WHAT YOU SHOULD DO: Please transcribe only the lines that run from the line bearing "Viewport: 706px width, 1568px height." to the end of the entries, keeping both end lines. Skip the pictures.
___ EXERCISE INPUT
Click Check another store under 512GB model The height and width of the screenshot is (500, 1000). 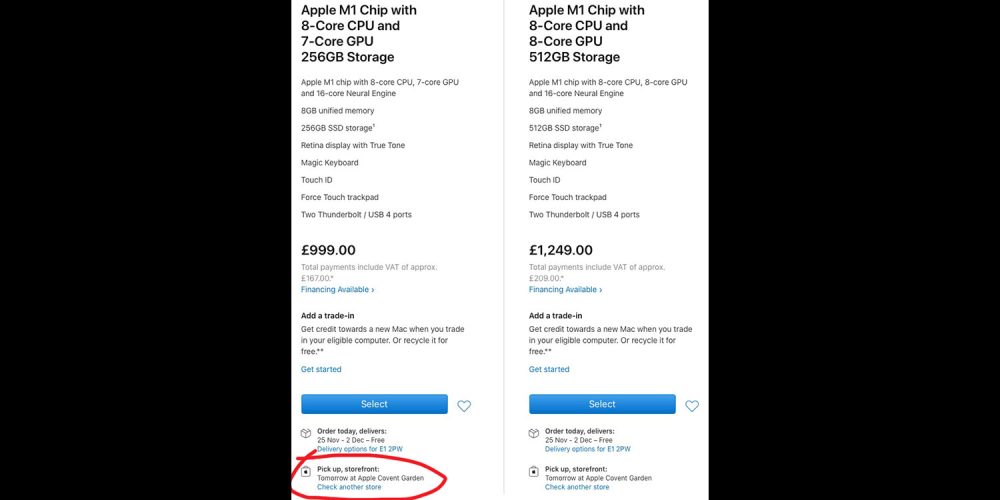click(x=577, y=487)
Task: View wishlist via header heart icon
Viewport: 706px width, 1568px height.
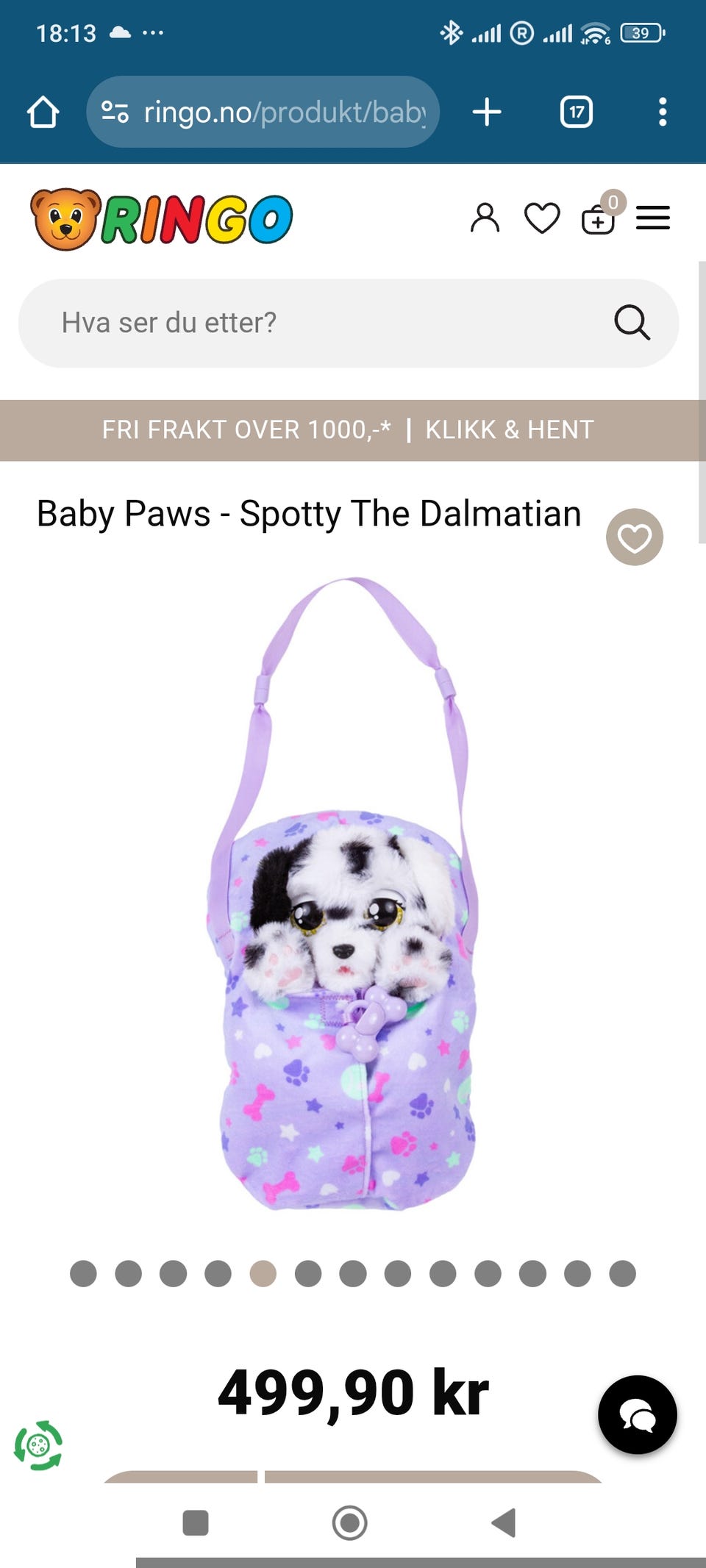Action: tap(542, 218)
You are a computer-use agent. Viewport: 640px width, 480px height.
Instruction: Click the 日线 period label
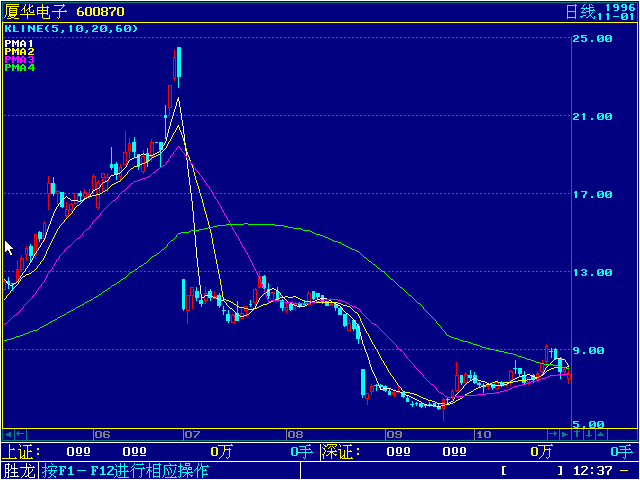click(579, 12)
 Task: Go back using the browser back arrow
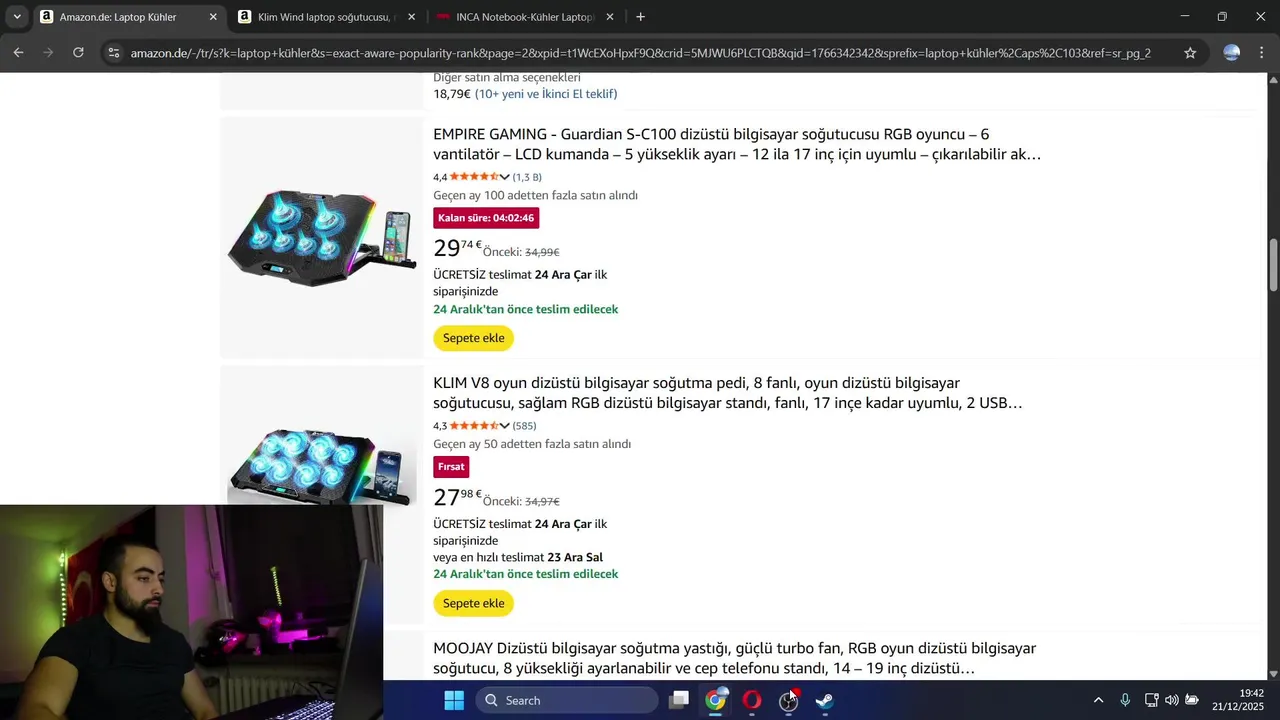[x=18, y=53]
______
EXERCISE RESULT:
Viewport: 706px width, 1568px height.
Action: tap(542, 218)
You are a computer-use agent. Viewport: 640px width, 480px height.
Instruction: Click the 日线 period label
click(579, 12)
 Task: Go back using the browser back arrow
[x=18, y=53]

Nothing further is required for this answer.